I figured that I’d get the rest of my System Favorites selections done while I’m in school, as it’s nothing too intensive to write a paragraph or so on a game I like! I’ve decided to trim back to ten for these features, mainly because I’ve gotten rid of some games that were on the list, which sort of looks bad. XD To relaunch this series, let’s focus on the Game Boy and GBA games I dig.
Fire Emblem (Nintendo/Intelligent Systems)
I really, REALLY like this game. It remains my favorite Fire Emblem (and I recently decided it is my favorite GBA game, too!), thanks to its strong cast. It can be brutal (and at times just downright cruel), but I appreciate its hardness. It makes each map a reward to conquer, and strategically deciphering each one correctly feels damn good. Recommended for strategy fans!
Castlevania: Aria of Sorrow (Konami)
For quite a long time this was my favorite ‘Vania game, and despite Symphonia edging it out, it’s easily the second best. Aria does nearly everything right. Responsive controls, solid visuals, good music, a nice bestiary, and the best plot in the series thus far. Symphony may have better graphics, music and style, but these two are nearly even in their excellence.
Metroid Zero Mission (Nintendo)
Samus’ original adventure on the NES got the remake treatment here, and it does wonders to the gameplay. The experience is definitely worth some playtime, even though it overdoes the “hardcore expert!” angle of item collection and has a rather lackluster final boss. Personally, I like the Zero Suit stealth section, too.

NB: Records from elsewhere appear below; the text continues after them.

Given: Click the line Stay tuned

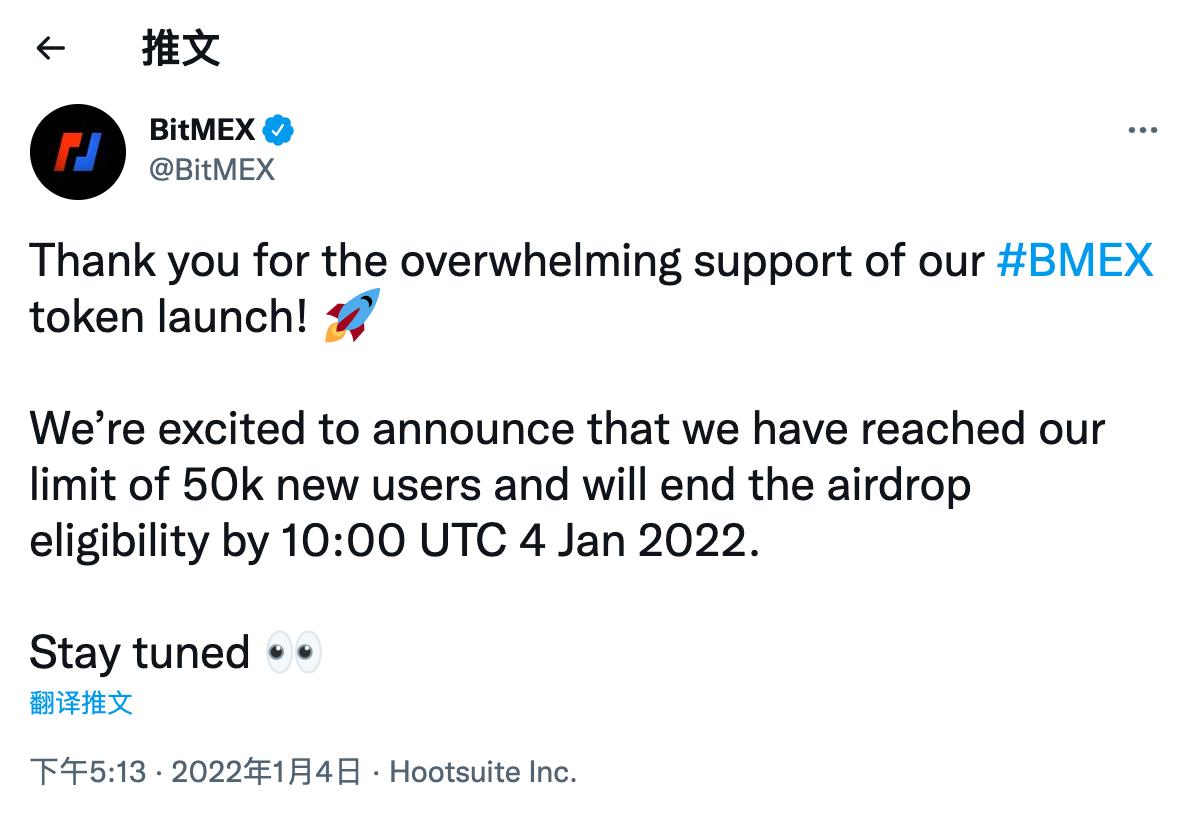Looking at the screenshot, I should pyautogui.click(x=140, y=652).
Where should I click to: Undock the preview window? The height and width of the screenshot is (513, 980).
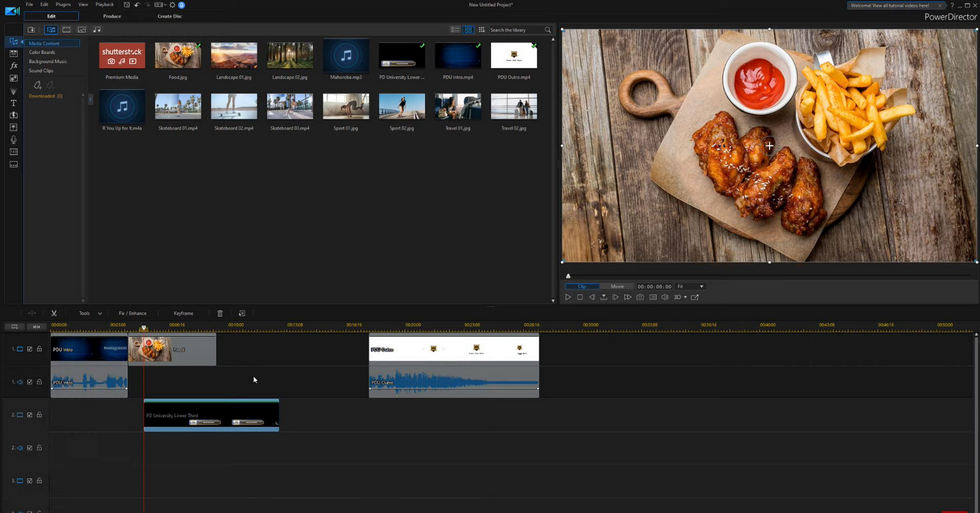(x=695, y=297)
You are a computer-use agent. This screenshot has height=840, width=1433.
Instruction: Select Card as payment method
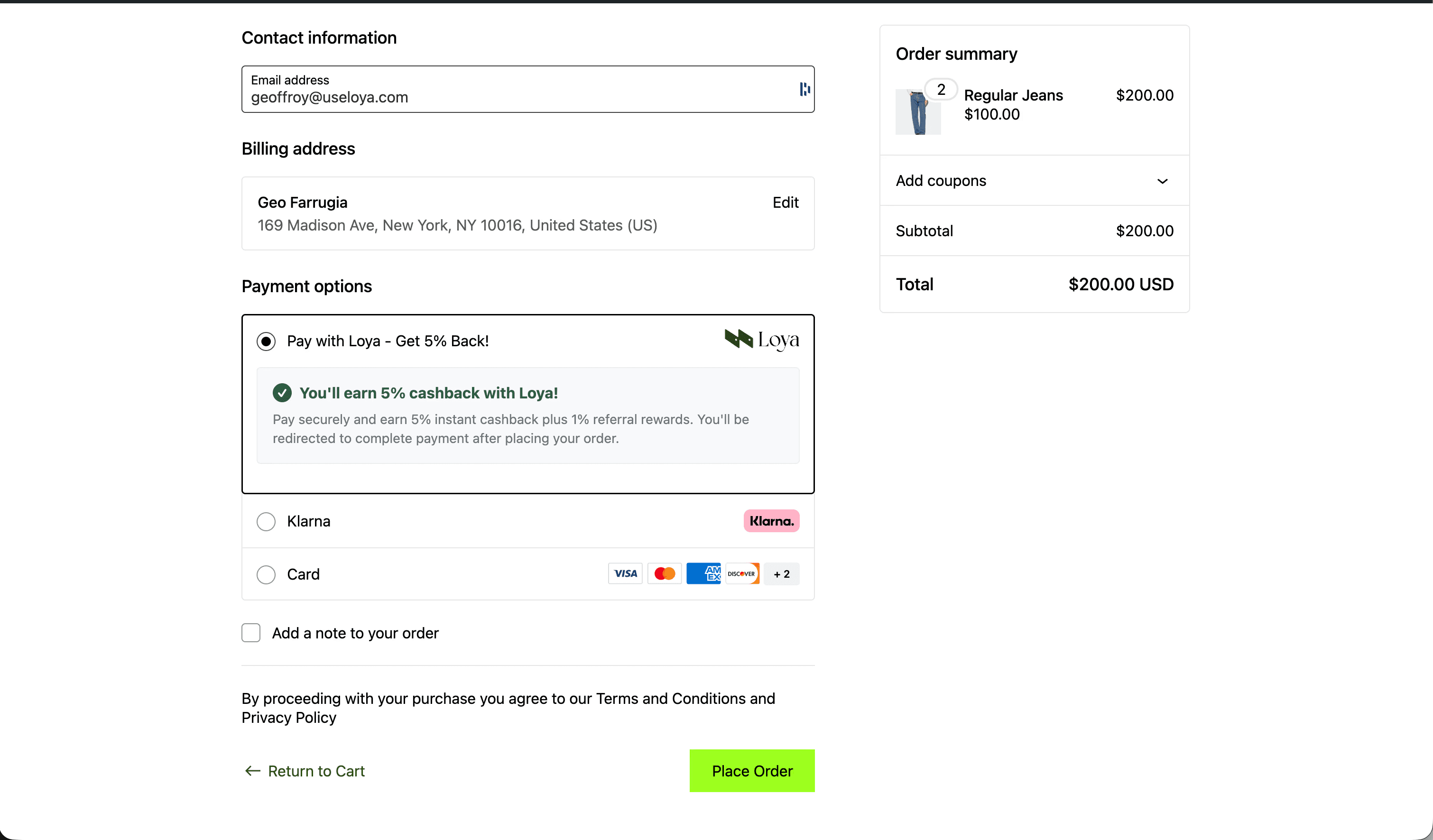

Legend of Zelda: Link’s Awakening DX (Nintendo)
This is my second favorite 2D outing for Link. It’s whimsical, more distinctive with its look and feel, and takes some very creative liberties with its puzzles and plot. The DX version colorizes the world and adds in a few bonuses, so I’d recommend that one over the original.

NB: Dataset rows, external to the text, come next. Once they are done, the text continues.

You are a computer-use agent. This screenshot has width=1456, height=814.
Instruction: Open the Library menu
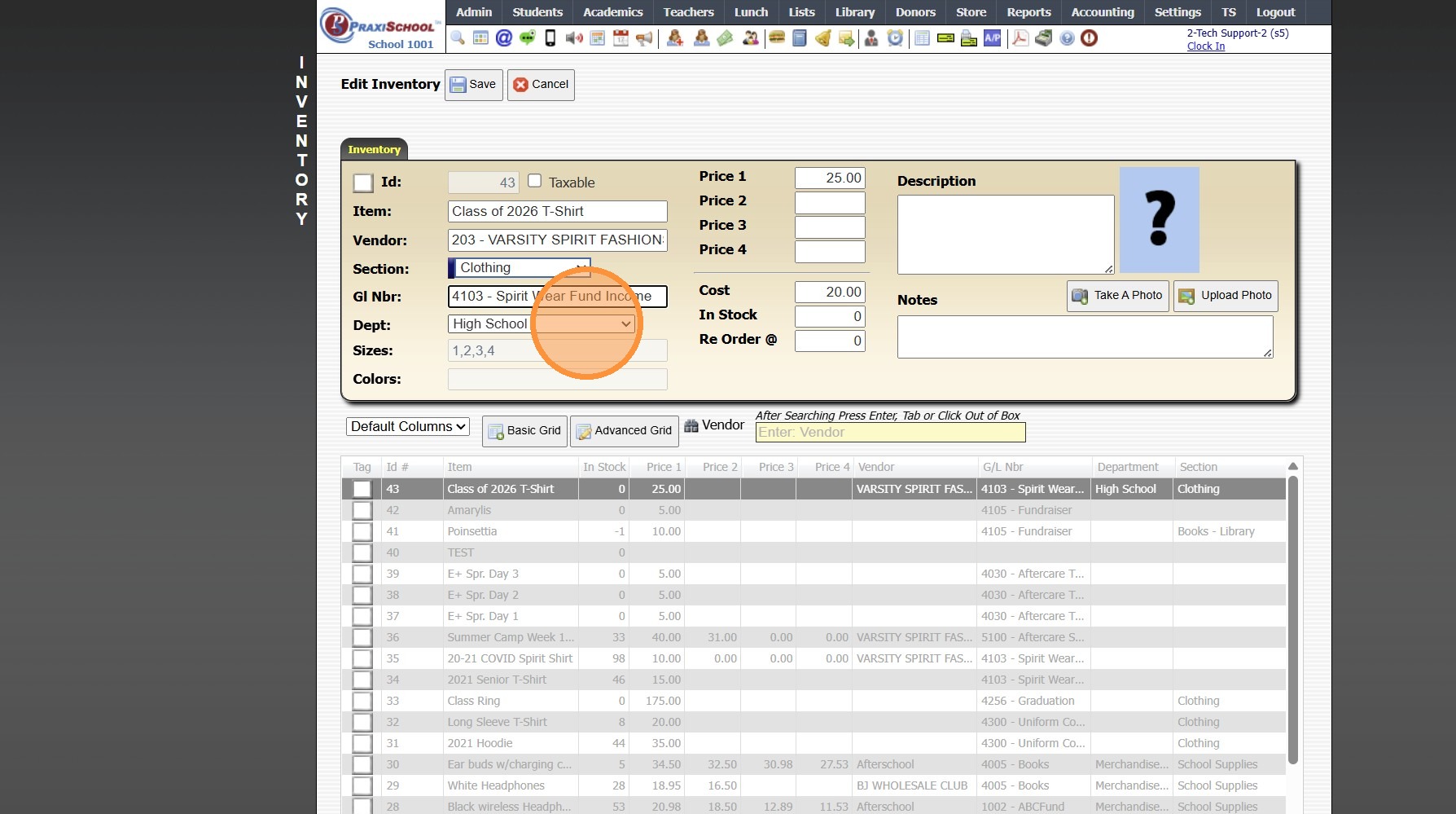(x=854, y=12)
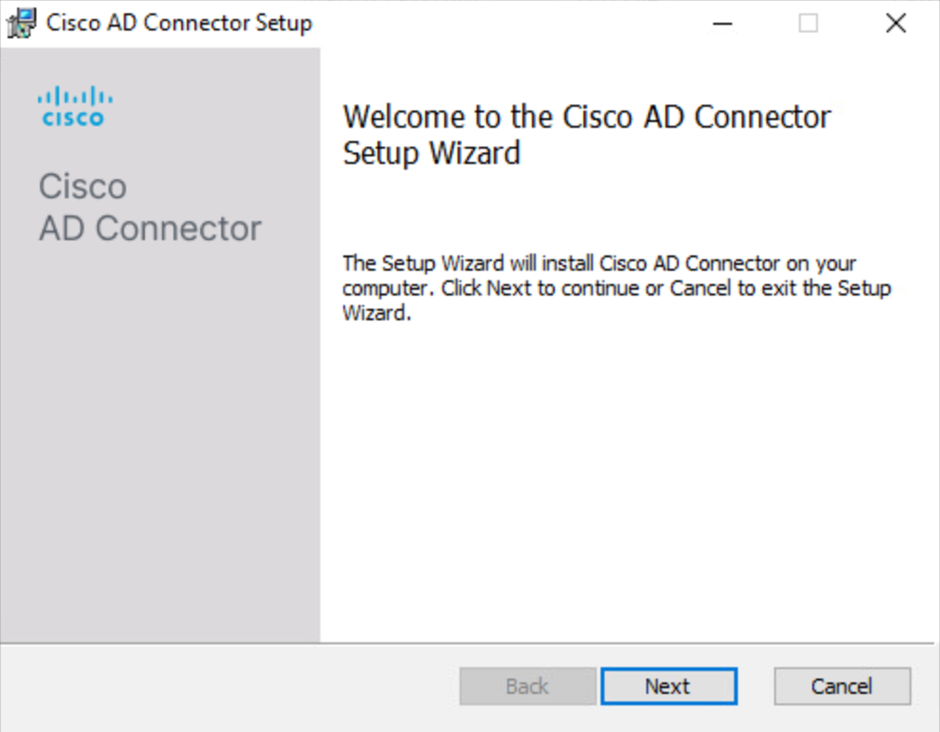The width and height of the screenshot is (940, 732).
Task: Click the 'Setup Wizard' line of the heading
Action: [x=432, y=153]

River City Ransom EX (Atlus/Million)
I haven’t tried the NES RCR, but the GBA remake is worth its weight in quality, that’s for sure. Fun, fun, fun beat-em-up gameplay mixes up with a mild RPG development component to make for some good times. The localization keeps the goofy atmosphere intact from the NES game, even taking it a step further into a delightfully ludicrous direction. Really like this one.
Astro Boy: Omega Factor (Sega/Treasure)
Treasure’s Astro Boy action game channels their unique style beautifully. Oodles of sprites, epic battles and an amazingly engaging plot combine for some gameplay bliss. A surprising gem of a licensed title.
Donkey Kong (Nintendo)
Puzzle platforming at its finest, Donkey Kong pushes so many correct buttons for me it’s insane. It’s pretty tough in the upper levels, which I welcome! The controls are tight and do what you want when you want them to, a requirement for a game of this nature! In short, a rewarding little game.
Breath of Fire II (Capcom)
If only Capcom gave a rat’s ass about the localization of this game. If they did, it really could have been a truly legendary RPG. Despite the obtuse and confusing dialogue and menu trees, there is a very well-designed battle engine and some cool characters and monsters to interact with, not to mention the Fusion and Town Building components. I really wish it would be re-released with a competent translation…
Street Fighter Alpha 3 (Capcom/Crawfish)
I’ve spent so much time on this game it’s ridiculous. It’s not a perfect port, but it does the job amazingly well for a handheld with two face buttons and two shoulder buttons! It looks decent, plays fairly close to the original, and has bonus characters and the World Tour bonuses from the DC game to pad its shortcomings, which all unite to make a pretty great little port of a classic fighter. The arcade and DC revs are definitely better, but this is serviceable if you can get over its limitations.
Fire Emblem: Sacred Stones (Nintendo/Intelligent Systems)
Sacred Stones is a great game, but I have to compare it to its older cousin. This one is easier (which I personally didn’t care for so much). There’s ample opportunities to level up thanks to monster lairs and the “random” encounters on the map (I don’t like the map addition, either), but it sort of saps the challenge out of the game because they can be easily abused (or ignored, but then the game gets a little too hard). The cast isn’t as likable, either. It’s a well-made game that just happens to pale in comparison to its prequel in my book.
Metroid Fusion (Nintendo)
Legend of Zelda: Minish Cap (Nintendo/Capcom)
Kid Icarus: Of Myths and Monsters (Nintendo)
Kirby’s Dream Land (Nintendo/HAL Labs)
…I’ll be honest, that is all I’ve got.